Offering alternatives, a number of Trump’s political challengers, including Senator Bernie Sanders and Senator Elizabeth Warren, have signed a pledge to end “endless wars.” “We’re not going to invest in never-ending wars,” Sanders has stated. Warren has said, “It’s time to bring our troops home from Afghanistan—starting now.”
Other critics argue that the United States should provide the Afghan people with money and resources to help them begin rebuilding their lives and communities. Writing for the Progressive, peace activist Kathy Kelly has repeatedly called on the United States to pay reparations. “Instead of tolerating endless war in Afghanistan, we need to demand that the United States pay reparations for the suffering and destruction it has already caused,” Kelly insists.

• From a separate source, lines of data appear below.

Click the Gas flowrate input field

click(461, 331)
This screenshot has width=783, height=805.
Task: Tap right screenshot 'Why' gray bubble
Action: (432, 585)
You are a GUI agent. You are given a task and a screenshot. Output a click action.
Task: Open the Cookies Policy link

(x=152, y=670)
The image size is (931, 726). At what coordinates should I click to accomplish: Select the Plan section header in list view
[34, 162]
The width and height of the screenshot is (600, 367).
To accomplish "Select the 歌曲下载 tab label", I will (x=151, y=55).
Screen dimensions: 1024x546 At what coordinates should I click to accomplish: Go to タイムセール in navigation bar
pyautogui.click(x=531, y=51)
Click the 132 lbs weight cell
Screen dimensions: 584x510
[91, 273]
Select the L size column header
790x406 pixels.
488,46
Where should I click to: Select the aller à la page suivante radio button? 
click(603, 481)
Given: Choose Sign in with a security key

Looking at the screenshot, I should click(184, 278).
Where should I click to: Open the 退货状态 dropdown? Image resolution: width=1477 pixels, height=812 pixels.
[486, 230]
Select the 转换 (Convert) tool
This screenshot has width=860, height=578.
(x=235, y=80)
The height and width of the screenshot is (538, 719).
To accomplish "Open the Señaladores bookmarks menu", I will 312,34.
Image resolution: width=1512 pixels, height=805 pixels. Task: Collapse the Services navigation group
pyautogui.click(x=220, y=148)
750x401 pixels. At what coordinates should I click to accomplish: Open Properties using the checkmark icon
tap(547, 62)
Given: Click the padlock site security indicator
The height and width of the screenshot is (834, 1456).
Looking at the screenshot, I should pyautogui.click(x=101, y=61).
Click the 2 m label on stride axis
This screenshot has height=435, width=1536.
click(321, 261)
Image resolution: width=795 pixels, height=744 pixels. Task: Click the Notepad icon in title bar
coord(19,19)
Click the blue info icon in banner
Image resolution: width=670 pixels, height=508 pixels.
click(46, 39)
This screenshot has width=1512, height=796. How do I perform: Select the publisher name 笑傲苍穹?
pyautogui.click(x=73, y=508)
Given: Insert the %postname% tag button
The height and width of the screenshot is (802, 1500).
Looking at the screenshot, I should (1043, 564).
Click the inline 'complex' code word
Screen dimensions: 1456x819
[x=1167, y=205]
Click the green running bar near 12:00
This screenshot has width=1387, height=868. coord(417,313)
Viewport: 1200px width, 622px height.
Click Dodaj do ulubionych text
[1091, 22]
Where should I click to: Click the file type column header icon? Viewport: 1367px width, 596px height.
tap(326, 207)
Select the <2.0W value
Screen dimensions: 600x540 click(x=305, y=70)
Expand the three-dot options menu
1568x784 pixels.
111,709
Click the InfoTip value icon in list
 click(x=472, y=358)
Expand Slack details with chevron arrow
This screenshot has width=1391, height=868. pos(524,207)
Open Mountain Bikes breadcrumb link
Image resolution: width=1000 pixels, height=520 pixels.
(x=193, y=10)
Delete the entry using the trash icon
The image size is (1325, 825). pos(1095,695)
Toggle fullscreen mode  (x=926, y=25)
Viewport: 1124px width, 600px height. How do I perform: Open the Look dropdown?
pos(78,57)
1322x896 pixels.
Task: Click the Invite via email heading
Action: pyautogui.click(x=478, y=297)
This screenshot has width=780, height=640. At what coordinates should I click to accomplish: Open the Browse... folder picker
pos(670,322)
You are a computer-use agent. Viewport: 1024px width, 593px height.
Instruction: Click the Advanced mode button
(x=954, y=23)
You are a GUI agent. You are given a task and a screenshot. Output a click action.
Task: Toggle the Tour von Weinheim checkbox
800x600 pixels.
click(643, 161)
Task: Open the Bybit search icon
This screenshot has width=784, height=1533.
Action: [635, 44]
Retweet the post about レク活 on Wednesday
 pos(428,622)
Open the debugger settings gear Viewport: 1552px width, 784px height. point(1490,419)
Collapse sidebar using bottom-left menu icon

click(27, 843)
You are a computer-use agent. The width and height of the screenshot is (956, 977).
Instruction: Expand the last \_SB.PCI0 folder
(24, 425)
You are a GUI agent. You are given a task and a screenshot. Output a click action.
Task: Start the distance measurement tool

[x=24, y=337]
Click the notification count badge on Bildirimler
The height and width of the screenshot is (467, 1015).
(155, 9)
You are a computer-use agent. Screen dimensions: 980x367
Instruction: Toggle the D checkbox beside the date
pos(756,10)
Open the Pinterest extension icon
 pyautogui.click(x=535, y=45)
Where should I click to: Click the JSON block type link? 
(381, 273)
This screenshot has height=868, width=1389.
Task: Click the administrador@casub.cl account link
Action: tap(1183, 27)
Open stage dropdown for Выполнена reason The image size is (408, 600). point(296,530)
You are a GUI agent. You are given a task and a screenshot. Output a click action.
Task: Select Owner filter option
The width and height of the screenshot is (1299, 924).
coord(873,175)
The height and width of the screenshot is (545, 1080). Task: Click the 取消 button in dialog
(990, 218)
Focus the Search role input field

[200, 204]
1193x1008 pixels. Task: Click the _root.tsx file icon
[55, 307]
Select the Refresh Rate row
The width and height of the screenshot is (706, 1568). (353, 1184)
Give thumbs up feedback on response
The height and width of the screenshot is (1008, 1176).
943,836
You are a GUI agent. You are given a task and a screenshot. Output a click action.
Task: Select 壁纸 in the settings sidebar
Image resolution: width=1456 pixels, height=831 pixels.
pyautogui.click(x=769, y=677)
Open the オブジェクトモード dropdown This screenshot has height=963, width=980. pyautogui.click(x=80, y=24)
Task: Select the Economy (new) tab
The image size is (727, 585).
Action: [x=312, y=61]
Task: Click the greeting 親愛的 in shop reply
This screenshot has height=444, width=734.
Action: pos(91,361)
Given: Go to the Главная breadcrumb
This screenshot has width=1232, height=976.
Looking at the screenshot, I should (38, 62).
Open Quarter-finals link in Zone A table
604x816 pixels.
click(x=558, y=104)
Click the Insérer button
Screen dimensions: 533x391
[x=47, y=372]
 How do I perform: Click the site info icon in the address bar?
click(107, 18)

But what the Trump Administration has decided to do is intensify the war. By putting more military pressure on the Taliban, the Administration is trying to force Taliban militants to lay down their arms and join the Afghan government. Even as violence has increased, administration officials have remained convinced that they can create some kind of coalition government in which the U.S.-backed warlords and the Taliban leaders supported by Pakistan and Saudi Arabia work together to rule the country.
Such an outcome is unlikely to bring peace to Afghanistan. Although it could create some kind of temporary truce or long-term stalemate, it would produce a violent and authoritarian regime that would continue to repress the Afghan people. Perhaps the most likely fate of a coalition government in which the United States, Pakistan, and Saudi Arabia remain the kingmakers would be a violent collapse into a civil war between the Taliban and the warlords, similar to what happened during the 1990s.
What remains clear is that the Afghan people want an end to the fighting. While outside powers such as the United States, Pakistan, Saudi Arabia have spent decades trying to control the country, the Afghan people have suffered the consequences, making them weary of war and eager for peace.
Some Afghans have begun a peace movement, marching through the country and demanding an end to the war. Others have written about their dreams of peace. Over the past several weeks, provincial leaders and religious scholars have all called for peace, building new momentum for a settlement.
As the U.N. Assistance Mission in Afghanistan contends, “Peace remains the best protection for civilians affected by armed conflict.”